When playing a video game, I always focus on several factors, like most reviewers do. The thing with narrative games though, is that various aspects of the game are cut down in order to focus more on the story and the characters. There nothing wrong with this; it’s just a different kind of game, and one that I really enjoy playing on occasion.
Three Fourths Home is by far one of the best narrative games that I have ever played, bar none. The game, which is only an hour long, and around the price you would pay to rent a movie from Amazon, impacted me more than some games that are several hours long.

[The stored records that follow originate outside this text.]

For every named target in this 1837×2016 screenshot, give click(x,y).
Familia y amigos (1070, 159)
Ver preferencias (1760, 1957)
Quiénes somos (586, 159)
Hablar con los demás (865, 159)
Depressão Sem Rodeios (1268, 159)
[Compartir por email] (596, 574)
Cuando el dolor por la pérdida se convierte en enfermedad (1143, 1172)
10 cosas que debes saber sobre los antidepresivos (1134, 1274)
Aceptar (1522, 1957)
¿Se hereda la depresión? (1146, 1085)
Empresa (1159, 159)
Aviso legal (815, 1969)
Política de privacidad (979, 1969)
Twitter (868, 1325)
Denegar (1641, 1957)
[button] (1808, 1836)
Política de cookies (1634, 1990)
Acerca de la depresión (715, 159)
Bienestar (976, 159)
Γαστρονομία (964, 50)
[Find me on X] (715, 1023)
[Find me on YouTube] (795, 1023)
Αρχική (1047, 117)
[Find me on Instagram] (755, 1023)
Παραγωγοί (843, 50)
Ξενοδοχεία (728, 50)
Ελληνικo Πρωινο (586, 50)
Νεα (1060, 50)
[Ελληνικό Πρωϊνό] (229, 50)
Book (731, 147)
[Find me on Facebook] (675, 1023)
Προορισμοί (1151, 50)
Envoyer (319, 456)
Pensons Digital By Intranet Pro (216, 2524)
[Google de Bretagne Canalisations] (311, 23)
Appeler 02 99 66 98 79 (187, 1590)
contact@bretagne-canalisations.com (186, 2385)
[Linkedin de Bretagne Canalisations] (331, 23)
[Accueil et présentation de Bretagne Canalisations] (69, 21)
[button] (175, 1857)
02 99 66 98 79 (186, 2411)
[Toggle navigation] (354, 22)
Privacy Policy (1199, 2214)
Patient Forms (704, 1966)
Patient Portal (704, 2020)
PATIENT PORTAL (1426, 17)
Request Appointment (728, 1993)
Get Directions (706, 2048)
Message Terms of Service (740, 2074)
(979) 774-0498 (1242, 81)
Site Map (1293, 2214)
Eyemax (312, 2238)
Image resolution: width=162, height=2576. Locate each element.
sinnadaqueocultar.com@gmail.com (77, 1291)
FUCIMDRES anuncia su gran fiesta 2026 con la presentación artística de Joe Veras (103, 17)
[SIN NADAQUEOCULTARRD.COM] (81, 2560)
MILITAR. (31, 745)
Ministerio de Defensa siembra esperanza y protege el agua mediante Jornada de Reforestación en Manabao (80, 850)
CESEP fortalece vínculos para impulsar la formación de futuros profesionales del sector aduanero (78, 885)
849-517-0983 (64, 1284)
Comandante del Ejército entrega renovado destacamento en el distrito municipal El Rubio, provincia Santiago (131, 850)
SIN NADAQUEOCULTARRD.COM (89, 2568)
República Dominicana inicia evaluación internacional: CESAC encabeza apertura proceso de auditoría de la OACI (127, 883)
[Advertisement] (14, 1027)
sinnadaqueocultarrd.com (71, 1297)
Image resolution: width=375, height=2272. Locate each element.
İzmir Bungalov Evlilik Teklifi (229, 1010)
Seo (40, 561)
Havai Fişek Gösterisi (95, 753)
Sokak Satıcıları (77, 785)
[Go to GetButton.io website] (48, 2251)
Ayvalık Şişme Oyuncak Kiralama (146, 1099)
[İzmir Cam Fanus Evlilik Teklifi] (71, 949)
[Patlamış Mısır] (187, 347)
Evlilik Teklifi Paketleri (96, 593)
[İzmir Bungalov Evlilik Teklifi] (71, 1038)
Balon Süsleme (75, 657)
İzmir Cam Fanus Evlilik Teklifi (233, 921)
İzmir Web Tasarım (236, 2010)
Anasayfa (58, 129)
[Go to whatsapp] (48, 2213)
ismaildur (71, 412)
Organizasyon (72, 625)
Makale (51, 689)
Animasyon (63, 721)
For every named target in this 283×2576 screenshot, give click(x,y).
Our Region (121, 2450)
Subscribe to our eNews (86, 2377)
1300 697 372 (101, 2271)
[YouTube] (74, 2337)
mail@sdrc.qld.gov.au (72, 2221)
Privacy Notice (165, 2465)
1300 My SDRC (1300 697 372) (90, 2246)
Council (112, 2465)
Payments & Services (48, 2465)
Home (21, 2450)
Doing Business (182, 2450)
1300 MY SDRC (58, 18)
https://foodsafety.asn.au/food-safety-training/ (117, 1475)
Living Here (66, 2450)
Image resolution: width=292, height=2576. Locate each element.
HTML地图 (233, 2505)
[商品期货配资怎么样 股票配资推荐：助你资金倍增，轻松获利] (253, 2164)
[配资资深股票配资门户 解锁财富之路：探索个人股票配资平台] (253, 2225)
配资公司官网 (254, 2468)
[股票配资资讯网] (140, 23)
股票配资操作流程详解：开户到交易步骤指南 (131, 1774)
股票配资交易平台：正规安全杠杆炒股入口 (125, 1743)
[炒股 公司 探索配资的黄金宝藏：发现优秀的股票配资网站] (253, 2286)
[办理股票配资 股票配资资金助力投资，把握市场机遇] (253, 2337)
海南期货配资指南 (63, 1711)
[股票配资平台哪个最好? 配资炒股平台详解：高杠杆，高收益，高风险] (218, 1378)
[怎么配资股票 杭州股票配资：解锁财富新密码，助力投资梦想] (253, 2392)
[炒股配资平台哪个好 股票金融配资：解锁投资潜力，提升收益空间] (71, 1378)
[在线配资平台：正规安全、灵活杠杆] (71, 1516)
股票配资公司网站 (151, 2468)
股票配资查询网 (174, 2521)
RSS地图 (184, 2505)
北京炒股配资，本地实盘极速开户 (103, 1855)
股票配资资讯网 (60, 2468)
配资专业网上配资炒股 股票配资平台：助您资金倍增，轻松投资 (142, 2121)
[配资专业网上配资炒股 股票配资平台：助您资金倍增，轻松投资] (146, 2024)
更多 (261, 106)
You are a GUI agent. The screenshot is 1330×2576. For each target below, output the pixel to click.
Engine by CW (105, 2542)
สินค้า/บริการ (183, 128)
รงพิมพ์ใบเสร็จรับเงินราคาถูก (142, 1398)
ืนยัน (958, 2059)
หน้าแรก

A simple yet masterful design
Three Fourths Home was made by [bracket]games, who designed the game after their own personal experiences. The game focuses on Kelly, a young woman in her mid-20s who has returned home for the first time in years. When the game starts out, she’s in the middle of nowhere. It starts to rain. She begins to drive when her phone rings. And so the story begins.
The game is focused around driving and talking on the phone with your family. The only way you can talk on the phone and forward the story is by driving in order to get closer to home. The game really does feel like you are driving down a Nebraskan road in the middle of nowhere, with the scenery constantly changing as you further the story.
You can keep your foot on the gas to keep driving, fiddle with the various things in the car and finally talk on the phone. You need to continue your conversation with your family in order to forward the story. This is a simple concept, and may not seem like much.But with the black and white art style, combined with the overall tone of the story, it really feels as if you are absorbed in this melancholic story of family drama.
Every piece of dialogue actually means something
Your family is a big part of your interactions in Three Fourths Home; it’s the entire reason Kelly was out in the middle of nowhere in the first place. Part of the gameplay focusses on Kelly answering her family members on the phone, each answer determining what sort of relationship you have with them.
According to the website, there are over 500 dialogue choices. Each choice, everything you say, shapes the story that you have with your family. Kelly is a somewhat blank slate when it comes to her family life, and your choices fill those blanks in. Kelly becomes a three-dimensional character because of you and how you answer her family. It’s a very immersive way of determining just who Kelly really is.
All of the family members act like real people
Unlike other entries in the Narrative Games genre, Three Fourths Home stands out because it actually develops all of its characters. You learn about your mother, father, and younger brother in equal doses – not forsaking one character’s development for the other. Everyone has story, it’s just a matter of whether or not you’re interested in hearing it.
The characters aren’t clichéd stereotypes. They talk and react just like normal human beings when something happens. You can feel the warmth when you father calls you baby doll over the phone, the disappointment when your mother talks to you about getting a job, and the utter confusion of your brother reacting to various aspects of the world around him. During each of these conversations, you can respond in a variety of ways and with each response they return an answer you’d expect from family members in real life. They have real problems and traits that you can relate to.
This isn’t just any family; depending on your answers this can actually feel like your own family.
Brillantly woven together like a short story
Three Fourths Home was written by a group of people who are able to relate to these kinds of aspects of family. With all of the joys, there comes an equal amount of sorrow, and that is what they express in this game. This game very much resembles a short story, leaving the player at a place of confusion and turmoil by the very end of it all.
If you enjoy games based on narrative or if you just enjoy brilliantly written family based stories in general I’d highly recommend you pick this up. It is worth the emotional roller coaster it provides. It is by far the most immerseive of these narrative games that I’ve ever played and if there was one game from this genre that deserves to win Game of the Year it’s this one.
Three Fourths Home is available on the [bracket]games website and at the Humble Store for only $ 3.39.